Secondly, the sabotage event demonstrates that one objective (possibly the primary objective), in having Ukraine join NATO and in provoking Russia, was to create a direct confrontation with Russia, which could ‘justify’ the destruction of the Russian-German pipelines. Therefore, the people of Germany are bound to ask German Chancellor Olaf Scholz for a public accounting of his role in the entire sordid affair. It is not beyond possibility that Mr. Scholz could be called to submit his resignation.
Thirdly, legally, the Russian government and the international consortium that owns the destroyed pipelines can be expected to launch a barrage of suits under international law and request billions of dollars in damages. Other victims of the resulting rise in the price of natural gas could follow suit. Russia would also be expected to launch a formal accusation against the U.S. for having so openly violated the United Nations Charter.

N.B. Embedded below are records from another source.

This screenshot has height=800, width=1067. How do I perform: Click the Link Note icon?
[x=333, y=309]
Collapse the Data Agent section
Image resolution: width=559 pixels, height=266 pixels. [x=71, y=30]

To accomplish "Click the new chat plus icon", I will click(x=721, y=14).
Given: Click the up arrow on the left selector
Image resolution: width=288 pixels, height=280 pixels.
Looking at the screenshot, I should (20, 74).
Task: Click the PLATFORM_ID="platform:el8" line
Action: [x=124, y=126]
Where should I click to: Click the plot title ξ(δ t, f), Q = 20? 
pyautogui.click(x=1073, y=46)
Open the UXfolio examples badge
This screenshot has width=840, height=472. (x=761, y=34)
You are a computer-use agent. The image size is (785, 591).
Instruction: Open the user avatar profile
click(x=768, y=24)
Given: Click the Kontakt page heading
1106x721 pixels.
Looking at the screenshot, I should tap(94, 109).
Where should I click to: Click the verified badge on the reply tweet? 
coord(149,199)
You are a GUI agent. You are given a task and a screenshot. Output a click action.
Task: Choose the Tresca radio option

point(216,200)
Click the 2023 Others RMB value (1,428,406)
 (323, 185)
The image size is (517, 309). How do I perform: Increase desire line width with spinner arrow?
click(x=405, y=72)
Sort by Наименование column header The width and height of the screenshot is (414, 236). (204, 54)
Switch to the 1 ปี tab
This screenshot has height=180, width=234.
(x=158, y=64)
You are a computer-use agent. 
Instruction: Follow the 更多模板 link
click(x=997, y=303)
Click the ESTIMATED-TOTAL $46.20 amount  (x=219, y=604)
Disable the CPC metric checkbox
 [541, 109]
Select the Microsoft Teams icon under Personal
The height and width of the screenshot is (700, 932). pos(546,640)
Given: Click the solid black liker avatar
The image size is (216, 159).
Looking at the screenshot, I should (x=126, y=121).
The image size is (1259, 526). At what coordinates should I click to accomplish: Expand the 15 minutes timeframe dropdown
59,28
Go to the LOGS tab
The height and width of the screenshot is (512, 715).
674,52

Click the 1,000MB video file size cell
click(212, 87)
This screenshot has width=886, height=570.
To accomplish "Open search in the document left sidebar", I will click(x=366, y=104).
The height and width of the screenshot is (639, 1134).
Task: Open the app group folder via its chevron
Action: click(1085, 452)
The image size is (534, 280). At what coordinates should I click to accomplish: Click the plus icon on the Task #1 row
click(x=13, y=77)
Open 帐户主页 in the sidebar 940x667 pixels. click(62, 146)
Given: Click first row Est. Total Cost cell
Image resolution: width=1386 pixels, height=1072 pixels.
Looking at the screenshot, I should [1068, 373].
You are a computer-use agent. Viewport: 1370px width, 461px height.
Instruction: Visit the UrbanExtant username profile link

Fourthly, as more information starts to filter out over the coming weeks, European governments and the E.U. leadership—having bought Washington’s official narrative that the push to admit Ukraine into NATO and the European Union was primarily based on a respect for Ukraine’s independence—may have to reassess their motives for supporting a war leading to nowhere, except possibly into World War III.
Indeed, if the Ukrainian war has been an American-led fabricated war from the start, beginning with the U.S.-backed overthrow of the elected Ukrainian government, in 2014, some among the most staunch European supporters of the war could realize that they have been manipulated.
Finally, journalist Hersh’s revelations could also disrupt, and possibly even derail, any plan that the U.S. and NATO could have had to escalate the war in Ukraine.
This sad modern episode in the long history of human warfare should teach us all a lesson. Indeed, in matters of wars or other crimes, the first question should always be “Cui Bono?” or “Who profits?”
In general, when a war breaks out, you can be assured that it is in the interest of one of the parties, the one who actively sought it out, and not necessarily the one who shot first.
Finally, it must be said that in matters of wars of aggression, no government can be trusted.